30 March 2024

And?

Former Hiroshima Mayor Takashi Hiraoka said, “From Hiroshima’s standpoint, the horror of nuclear weapons was not sufficiently depicted,” per a Japanese media outlet. “The film was made in a way to validate the conclusion that the atomic bomb was used to save the lives of Americans.”

The atomic bombs were used to save the lives of Americans.  You are correct.

Curtis LeMay, again, had the right of it.

Paraphrased, "War is killing and if you kill enough of them, they stop fighting." 

It should probably be pointed out that they fucking worked.

The war was over within days of dropping them.

That had a secondary, unintended, effect of saving Japanese lives too.

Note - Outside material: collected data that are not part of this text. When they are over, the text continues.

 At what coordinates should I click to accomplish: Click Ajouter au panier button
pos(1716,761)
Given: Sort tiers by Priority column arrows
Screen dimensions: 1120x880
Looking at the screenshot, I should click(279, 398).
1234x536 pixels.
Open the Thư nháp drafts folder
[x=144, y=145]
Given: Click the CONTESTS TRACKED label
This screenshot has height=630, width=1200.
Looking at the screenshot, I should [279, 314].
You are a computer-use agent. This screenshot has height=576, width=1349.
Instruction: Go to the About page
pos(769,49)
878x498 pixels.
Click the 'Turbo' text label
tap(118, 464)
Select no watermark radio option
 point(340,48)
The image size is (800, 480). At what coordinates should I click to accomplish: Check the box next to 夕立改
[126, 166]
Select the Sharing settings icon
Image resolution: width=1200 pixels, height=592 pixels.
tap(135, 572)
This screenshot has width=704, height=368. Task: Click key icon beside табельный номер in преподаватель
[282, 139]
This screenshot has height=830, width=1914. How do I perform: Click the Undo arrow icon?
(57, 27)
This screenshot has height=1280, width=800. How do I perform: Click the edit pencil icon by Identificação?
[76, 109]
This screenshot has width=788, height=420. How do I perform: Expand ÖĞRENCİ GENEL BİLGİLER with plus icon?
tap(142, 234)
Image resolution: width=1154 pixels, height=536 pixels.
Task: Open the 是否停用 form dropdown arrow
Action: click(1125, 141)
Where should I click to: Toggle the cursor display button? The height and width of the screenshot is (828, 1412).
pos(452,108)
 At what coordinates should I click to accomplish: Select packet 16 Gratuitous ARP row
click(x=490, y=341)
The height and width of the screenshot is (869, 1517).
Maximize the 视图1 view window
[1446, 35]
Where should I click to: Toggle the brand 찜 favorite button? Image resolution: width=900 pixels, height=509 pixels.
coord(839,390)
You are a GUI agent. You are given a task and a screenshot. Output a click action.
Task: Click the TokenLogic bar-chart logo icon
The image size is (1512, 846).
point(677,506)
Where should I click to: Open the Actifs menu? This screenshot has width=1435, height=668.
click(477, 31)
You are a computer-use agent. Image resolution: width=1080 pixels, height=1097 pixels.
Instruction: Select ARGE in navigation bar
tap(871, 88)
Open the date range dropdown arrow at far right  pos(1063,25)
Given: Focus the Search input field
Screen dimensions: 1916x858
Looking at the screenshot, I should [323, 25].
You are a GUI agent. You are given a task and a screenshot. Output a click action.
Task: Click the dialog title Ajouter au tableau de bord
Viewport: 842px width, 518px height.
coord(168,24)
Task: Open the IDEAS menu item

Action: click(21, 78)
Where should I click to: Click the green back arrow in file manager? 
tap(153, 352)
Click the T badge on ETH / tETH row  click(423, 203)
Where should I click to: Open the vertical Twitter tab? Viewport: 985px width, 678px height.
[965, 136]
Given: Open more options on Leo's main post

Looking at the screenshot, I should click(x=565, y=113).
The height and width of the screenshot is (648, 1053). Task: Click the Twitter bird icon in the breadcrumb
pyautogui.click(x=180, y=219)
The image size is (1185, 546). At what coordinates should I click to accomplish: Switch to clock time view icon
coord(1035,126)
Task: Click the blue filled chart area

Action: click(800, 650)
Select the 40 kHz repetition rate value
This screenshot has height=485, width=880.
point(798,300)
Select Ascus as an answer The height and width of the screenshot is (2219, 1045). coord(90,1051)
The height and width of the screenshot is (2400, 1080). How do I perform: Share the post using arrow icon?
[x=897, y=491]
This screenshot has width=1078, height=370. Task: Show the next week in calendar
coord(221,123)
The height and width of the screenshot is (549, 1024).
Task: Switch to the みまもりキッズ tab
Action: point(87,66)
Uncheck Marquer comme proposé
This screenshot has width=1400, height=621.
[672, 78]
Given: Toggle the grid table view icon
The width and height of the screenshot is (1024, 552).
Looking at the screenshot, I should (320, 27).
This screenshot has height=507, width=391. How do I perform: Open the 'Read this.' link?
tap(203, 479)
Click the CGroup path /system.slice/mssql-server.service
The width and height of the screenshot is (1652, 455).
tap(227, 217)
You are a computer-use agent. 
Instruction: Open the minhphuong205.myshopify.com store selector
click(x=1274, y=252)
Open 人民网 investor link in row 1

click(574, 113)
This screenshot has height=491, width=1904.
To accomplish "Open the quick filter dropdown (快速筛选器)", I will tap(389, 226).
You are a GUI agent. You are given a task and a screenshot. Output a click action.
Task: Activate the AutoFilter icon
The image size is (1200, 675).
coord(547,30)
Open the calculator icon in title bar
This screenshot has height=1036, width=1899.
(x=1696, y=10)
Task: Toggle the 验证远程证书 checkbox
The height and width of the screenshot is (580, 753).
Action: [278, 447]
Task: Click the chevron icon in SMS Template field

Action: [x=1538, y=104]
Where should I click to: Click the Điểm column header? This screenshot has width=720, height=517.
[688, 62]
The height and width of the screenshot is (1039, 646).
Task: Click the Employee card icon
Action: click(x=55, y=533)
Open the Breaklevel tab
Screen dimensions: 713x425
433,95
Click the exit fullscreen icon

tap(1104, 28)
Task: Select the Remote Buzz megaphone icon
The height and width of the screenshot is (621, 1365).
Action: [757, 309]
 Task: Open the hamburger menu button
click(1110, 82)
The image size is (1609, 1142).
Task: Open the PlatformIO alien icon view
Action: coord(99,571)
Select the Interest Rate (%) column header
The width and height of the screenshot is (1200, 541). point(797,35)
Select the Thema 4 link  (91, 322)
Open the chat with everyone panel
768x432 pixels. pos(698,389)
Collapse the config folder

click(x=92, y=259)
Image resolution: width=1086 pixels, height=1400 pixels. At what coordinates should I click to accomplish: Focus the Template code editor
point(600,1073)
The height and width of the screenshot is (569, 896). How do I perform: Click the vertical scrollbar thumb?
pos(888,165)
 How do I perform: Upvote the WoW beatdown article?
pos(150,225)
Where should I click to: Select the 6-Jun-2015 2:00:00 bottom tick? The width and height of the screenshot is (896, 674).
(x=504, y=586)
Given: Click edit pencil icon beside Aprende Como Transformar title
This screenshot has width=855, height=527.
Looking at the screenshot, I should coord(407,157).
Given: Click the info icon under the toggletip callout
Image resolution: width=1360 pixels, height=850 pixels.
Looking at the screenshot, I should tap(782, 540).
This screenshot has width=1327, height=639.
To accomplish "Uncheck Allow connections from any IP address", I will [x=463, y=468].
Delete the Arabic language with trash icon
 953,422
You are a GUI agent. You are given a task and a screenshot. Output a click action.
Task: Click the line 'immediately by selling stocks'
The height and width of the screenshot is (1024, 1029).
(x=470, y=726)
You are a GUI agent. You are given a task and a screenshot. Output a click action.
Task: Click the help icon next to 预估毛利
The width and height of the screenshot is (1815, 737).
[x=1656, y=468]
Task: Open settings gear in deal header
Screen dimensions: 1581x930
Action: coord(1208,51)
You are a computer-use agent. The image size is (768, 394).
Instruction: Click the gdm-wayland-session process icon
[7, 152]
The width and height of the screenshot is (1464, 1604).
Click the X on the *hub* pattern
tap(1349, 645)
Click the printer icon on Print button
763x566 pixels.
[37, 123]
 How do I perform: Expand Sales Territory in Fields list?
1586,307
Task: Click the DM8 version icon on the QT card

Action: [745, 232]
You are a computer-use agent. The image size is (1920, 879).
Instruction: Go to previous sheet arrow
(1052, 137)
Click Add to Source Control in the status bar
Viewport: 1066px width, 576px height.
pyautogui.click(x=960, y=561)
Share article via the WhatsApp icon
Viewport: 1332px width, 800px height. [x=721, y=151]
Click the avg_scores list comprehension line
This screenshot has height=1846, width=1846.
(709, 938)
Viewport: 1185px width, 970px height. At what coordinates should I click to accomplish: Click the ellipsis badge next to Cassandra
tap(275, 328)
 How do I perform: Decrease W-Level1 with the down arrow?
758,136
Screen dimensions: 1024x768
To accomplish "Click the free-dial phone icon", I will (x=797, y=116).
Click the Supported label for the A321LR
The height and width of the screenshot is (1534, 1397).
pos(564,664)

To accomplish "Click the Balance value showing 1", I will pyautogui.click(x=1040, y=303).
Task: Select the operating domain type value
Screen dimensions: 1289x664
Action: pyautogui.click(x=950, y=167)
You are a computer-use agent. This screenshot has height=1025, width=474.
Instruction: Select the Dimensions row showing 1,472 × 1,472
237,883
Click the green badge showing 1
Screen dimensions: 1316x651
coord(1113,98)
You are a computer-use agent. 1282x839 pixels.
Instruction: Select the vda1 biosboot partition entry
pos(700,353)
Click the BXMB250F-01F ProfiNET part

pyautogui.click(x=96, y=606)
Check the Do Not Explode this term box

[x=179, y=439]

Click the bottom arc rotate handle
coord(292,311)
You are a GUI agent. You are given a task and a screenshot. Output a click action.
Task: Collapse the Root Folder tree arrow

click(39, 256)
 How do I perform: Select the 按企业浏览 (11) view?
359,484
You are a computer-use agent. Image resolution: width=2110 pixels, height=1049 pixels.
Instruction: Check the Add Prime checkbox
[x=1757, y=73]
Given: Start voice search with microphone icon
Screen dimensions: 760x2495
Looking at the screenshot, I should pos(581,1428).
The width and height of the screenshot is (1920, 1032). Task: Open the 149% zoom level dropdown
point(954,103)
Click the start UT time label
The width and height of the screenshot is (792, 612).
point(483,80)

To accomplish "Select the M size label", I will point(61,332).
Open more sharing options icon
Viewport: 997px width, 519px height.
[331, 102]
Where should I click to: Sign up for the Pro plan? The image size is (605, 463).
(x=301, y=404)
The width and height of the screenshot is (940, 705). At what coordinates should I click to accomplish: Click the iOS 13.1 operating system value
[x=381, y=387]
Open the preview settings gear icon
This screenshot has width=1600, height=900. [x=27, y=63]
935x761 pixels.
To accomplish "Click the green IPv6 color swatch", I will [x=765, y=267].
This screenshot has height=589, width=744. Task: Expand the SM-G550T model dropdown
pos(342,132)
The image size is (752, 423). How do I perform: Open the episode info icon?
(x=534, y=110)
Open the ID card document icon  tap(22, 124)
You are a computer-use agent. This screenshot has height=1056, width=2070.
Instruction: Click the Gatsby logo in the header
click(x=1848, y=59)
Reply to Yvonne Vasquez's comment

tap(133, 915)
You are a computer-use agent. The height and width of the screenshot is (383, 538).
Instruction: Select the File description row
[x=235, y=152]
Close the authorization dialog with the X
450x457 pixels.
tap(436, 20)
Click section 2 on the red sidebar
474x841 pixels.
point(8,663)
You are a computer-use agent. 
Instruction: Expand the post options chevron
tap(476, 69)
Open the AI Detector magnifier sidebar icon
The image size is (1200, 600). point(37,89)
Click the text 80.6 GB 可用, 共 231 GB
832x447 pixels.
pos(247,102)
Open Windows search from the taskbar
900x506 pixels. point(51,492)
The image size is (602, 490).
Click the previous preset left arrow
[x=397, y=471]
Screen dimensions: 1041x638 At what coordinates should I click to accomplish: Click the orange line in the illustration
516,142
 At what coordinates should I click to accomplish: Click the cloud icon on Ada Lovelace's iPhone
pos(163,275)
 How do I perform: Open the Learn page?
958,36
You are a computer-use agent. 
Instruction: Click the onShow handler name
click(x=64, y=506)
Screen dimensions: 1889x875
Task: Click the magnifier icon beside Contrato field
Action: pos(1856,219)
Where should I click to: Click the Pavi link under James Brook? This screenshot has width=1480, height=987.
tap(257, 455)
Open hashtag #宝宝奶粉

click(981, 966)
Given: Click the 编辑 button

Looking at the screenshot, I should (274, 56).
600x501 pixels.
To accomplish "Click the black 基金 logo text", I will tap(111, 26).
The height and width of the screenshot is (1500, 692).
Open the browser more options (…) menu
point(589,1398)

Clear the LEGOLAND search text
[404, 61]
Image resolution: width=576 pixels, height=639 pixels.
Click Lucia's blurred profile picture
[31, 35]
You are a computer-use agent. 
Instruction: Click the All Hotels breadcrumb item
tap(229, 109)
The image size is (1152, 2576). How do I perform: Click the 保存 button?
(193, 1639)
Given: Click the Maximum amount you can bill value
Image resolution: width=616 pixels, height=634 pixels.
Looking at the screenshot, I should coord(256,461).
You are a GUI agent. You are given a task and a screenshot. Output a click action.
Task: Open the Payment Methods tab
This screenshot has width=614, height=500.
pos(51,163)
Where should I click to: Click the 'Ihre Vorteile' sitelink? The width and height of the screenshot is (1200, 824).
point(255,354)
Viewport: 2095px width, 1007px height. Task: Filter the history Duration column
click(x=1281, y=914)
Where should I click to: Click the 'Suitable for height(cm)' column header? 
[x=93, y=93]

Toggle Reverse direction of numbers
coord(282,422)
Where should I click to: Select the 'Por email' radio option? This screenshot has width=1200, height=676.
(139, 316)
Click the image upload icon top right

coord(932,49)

There's no compelling evidence that Japan was going to surrender any time soon before we dropped those two weapons.

8 comments:

  1. The Japanese tend to conveniently forget a few things when they start playing the sad violins about the A-bombs. Like the way their armies acted everywhere they fucking WENT! Their soldiers routinely did things that would have got most soldiers in the Third Reich put straight up against a wall. Or the way they kicked everybody they conquered around and treated them like shit. To this day, the Japanese are far from popular in most of their former possessions. They also forget that even after the A-bombs, there were lunatics in their government that wanted to fight on, and if the Japanese people became extinct, so what?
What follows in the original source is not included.